Over the past month, it has been easy to assume that the selling is never going to let up, even temporarily. Support and resistance don’t seem to matter, moving averages don’t matter, and all anybody can talk about is how low it can go. However, you have to ask the important question: Is this amount of selling really warranted?

During emotional times in the market, moves can become based on fear and fear alone. And during these times, it is your job to figure out when enough is enough in terms of the market’s discounting of what “could” happen. It is vital to be able to identify the drivers of the action. You need to identify what is real and what is based on uncertainty.

Within 15 minutes of the open on Tuesday these questions became even more important.. With the market suddenly down ANOTHER 300 points, and any and all support levels broken, it was time to ask the hard questions. With the S&P 500 down 14.5% from its high of April 23rd, it was rational to believe that we deserved a bounce very soon. However, if we missed something, and the market was instead discounting what “was” happening, then it was time to welcome the bear.

Will the debt mess in Europe create another economic slowdown around the globe? Again, these were the questions that needed to be asked Tuesday morning at 9:40 am eastern time with the Dow down -292 points. While things can definitely get worse in Europe, it is critical to understand that this time around, policymakers know what is happening and what to do. So, while the swap spreads in Spain and overnight LIBOR rates are definitely on the rise, they are nowhere near the levels seen in 2008. While credit markets are tightening, they are still functioning. And understand that if conditions in the credit market tighten much further, there is VERY strong chance you’ll see the Fed, the ECB, and just about every other central bank around the world step in and take action to reinforce the idea of “don’t fight the fed.”
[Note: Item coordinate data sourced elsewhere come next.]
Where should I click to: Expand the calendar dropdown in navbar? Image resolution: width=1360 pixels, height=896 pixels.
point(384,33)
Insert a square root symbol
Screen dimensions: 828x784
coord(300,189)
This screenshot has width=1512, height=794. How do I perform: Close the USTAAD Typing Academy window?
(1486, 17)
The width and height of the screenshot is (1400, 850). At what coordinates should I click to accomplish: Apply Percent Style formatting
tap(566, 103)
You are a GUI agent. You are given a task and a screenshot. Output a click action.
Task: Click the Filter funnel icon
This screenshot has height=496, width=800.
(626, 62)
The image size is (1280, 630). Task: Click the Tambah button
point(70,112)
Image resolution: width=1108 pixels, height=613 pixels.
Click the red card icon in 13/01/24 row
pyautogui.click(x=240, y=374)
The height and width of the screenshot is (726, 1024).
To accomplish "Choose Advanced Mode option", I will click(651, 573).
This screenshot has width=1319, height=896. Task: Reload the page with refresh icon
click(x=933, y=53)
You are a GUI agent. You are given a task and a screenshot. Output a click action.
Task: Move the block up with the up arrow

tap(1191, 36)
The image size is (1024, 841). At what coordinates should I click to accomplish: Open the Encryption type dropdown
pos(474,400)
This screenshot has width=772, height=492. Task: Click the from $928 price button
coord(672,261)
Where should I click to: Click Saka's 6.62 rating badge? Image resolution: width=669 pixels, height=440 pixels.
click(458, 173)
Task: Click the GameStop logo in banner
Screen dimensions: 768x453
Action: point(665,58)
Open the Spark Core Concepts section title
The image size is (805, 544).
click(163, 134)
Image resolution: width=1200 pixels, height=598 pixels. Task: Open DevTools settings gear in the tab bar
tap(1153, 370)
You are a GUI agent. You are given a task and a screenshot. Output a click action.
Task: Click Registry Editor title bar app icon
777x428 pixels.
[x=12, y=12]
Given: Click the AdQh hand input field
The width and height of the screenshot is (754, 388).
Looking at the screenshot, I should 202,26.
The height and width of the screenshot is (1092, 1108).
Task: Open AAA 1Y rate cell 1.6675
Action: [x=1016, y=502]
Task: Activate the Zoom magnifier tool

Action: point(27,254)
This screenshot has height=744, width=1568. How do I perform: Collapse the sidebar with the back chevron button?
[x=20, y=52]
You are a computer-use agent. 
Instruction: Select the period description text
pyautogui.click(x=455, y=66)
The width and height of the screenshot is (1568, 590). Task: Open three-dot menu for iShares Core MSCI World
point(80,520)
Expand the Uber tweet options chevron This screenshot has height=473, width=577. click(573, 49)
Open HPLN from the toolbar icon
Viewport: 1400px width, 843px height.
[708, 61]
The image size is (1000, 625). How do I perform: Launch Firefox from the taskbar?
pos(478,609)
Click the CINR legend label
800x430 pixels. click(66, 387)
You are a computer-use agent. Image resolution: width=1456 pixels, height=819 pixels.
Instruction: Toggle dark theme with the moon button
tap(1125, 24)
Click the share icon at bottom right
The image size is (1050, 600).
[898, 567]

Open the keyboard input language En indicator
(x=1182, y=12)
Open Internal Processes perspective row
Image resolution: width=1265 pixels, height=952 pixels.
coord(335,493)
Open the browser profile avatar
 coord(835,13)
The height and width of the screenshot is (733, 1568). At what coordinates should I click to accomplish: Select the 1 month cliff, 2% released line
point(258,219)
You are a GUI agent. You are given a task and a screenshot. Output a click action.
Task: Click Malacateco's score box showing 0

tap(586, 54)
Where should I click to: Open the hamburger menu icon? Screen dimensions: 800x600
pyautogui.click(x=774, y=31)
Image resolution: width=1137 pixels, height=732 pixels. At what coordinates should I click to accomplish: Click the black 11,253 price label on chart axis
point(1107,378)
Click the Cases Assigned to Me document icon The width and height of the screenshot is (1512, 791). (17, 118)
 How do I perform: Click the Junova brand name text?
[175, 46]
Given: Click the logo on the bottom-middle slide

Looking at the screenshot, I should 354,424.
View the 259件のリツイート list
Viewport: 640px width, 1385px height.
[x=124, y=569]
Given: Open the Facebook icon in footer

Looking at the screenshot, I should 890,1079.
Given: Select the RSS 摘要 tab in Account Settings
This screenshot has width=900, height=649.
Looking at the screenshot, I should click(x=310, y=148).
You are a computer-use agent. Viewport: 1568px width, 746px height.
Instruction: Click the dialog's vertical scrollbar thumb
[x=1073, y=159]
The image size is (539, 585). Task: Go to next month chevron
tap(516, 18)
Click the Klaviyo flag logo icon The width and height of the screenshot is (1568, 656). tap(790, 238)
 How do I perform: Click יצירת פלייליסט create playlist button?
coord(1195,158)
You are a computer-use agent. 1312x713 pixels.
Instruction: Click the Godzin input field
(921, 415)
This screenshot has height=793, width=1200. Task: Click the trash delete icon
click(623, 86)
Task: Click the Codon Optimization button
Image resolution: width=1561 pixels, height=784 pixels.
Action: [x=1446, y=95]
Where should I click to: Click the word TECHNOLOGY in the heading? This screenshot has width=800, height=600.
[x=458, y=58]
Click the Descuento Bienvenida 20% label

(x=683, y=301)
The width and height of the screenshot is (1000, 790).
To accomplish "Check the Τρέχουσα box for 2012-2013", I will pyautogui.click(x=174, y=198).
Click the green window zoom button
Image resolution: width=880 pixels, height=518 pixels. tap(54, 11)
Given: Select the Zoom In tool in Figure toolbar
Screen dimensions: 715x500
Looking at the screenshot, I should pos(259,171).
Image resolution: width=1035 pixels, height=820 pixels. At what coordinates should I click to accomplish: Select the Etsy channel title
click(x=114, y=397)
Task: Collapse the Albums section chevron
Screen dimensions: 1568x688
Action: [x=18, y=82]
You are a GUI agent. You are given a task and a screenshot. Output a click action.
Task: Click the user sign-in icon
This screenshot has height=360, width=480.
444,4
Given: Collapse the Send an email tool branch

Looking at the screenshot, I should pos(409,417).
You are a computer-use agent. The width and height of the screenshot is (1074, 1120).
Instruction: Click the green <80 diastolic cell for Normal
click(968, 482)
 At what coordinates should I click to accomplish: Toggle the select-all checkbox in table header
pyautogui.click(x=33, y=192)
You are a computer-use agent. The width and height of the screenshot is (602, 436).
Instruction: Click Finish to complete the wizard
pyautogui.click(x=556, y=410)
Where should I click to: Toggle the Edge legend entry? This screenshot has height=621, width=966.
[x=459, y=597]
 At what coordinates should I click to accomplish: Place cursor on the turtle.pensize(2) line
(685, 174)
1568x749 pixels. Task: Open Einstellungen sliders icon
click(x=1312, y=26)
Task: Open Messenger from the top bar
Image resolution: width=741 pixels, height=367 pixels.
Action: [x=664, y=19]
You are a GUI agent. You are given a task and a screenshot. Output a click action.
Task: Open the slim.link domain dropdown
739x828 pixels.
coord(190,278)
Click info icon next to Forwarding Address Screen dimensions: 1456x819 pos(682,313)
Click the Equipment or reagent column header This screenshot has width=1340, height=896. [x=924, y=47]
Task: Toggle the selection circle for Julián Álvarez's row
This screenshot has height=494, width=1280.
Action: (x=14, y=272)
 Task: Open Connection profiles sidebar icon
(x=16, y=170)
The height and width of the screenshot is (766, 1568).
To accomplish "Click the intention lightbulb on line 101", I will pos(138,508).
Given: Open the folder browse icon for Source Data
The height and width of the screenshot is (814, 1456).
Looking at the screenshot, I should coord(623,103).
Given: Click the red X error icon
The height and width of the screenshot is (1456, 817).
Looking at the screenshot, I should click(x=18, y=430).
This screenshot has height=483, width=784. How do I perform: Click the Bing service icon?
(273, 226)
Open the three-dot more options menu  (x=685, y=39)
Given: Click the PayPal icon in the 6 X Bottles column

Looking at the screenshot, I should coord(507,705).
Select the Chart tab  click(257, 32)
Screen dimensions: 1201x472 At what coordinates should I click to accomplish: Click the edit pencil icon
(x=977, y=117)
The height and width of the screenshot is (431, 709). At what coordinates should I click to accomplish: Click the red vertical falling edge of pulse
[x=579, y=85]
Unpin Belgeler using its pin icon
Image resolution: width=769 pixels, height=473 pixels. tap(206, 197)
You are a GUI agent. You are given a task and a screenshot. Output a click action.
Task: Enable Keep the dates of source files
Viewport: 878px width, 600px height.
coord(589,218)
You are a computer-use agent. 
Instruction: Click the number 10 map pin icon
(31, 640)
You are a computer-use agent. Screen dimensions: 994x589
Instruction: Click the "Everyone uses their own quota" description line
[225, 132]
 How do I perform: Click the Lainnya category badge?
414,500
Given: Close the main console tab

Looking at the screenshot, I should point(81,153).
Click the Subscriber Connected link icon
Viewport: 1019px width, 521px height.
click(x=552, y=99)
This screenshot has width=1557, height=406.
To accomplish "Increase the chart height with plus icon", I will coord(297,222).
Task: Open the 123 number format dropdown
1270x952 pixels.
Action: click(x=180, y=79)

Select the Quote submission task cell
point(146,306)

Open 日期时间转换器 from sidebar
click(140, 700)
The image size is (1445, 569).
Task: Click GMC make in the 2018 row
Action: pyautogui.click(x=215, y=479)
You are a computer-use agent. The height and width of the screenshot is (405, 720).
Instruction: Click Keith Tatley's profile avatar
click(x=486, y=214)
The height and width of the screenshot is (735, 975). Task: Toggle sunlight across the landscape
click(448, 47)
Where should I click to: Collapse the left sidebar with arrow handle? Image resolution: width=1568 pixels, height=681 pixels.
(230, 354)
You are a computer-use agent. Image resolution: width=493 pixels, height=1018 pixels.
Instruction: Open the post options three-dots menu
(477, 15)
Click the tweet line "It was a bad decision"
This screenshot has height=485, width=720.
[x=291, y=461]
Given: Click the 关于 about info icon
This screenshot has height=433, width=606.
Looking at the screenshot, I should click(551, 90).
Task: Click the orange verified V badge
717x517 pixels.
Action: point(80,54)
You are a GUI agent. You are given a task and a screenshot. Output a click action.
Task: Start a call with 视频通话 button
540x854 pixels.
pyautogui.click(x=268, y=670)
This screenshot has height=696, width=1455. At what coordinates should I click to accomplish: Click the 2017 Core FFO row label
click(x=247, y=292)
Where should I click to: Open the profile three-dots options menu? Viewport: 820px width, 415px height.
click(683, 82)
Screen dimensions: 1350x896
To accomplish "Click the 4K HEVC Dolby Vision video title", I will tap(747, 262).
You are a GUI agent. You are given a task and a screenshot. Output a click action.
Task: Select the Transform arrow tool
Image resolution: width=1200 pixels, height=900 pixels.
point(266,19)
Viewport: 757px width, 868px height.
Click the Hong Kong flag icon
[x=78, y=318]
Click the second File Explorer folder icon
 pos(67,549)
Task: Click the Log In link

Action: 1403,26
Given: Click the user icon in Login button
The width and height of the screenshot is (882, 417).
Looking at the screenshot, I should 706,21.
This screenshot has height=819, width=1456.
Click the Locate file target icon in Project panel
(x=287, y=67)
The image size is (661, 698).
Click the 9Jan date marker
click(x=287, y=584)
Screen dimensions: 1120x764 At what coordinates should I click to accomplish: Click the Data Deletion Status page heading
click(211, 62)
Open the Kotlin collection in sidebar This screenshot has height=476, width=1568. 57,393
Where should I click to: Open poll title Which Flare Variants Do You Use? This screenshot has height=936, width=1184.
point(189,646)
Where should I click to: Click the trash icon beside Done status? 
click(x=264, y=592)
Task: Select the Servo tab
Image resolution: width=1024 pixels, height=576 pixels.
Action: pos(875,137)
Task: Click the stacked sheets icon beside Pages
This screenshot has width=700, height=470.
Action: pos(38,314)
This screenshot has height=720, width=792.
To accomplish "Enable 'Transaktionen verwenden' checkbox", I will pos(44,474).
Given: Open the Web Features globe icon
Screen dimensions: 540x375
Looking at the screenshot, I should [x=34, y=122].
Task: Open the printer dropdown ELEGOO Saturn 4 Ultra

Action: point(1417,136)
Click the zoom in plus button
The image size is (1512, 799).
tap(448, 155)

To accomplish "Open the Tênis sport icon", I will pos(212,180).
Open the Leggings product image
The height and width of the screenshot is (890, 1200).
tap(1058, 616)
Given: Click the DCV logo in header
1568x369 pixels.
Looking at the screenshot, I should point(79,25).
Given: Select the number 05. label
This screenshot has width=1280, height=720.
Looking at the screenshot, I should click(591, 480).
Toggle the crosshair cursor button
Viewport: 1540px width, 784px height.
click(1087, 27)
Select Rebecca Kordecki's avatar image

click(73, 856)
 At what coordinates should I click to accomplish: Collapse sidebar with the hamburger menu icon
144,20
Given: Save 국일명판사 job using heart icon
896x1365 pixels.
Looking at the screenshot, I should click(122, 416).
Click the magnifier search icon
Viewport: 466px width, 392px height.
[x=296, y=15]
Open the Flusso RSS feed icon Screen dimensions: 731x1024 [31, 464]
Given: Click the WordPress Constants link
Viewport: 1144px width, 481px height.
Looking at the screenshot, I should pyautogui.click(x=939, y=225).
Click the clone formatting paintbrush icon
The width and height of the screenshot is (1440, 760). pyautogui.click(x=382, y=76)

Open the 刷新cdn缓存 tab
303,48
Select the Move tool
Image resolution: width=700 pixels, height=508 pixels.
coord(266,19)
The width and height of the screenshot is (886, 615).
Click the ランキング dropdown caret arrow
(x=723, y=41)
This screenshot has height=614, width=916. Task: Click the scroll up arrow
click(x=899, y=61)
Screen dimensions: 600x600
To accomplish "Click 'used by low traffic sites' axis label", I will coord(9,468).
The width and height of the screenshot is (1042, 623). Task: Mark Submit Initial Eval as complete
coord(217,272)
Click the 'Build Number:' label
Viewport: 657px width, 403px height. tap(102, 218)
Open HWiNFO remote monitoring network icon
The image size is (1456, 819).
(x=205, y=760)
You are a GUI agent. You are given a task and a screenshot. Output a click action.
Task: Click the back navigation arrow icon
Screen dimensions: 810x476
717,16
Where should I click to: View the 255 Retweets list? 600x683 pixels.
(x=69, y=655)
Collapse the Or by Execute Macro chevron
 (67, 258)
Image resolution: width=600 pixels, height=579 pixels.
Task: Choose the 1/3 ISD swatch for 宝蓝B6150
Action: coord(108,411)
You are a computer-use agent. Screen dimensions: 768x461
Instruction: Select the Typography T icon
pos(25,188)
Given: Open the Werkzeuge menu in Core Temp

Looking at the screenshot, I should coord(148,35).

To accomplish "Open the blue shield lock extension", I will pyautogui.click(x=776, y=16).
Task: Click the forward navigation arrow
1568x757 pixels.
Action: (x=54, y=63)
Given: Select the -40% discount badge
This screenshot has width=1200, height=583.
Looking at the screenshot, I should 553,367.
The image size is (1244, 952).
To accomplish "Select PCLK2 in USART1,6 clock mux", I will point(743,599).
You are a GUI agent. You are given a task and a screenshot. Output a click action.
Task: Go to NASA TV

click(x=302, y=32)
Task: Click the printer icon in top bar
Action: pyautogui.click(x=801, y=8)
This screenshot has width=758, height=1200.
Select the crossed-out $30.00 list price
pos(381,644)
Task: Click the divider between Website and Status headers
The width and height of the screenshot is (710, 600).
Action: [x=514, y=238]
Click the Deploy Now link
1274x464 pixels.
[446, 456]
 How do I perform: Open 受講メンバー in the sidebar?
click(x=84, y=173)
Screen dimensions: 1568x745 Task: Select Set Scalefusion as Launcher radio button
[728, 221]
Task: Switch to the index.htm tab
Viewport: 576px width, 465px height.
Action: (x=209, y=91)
If you assumed that a 14.5% decline discounted an awful lot of stuff that “could” happen, then a bounce was inevitable. I’m not sure how far it will go or how long it will last, but things got a little excessive yesterday. and as I stated recently in another article: “But during these highly volatile markets it is important to remember that when they sell off they sell off with a vengeance and when they buy them they run them up, way too far, way too fast.”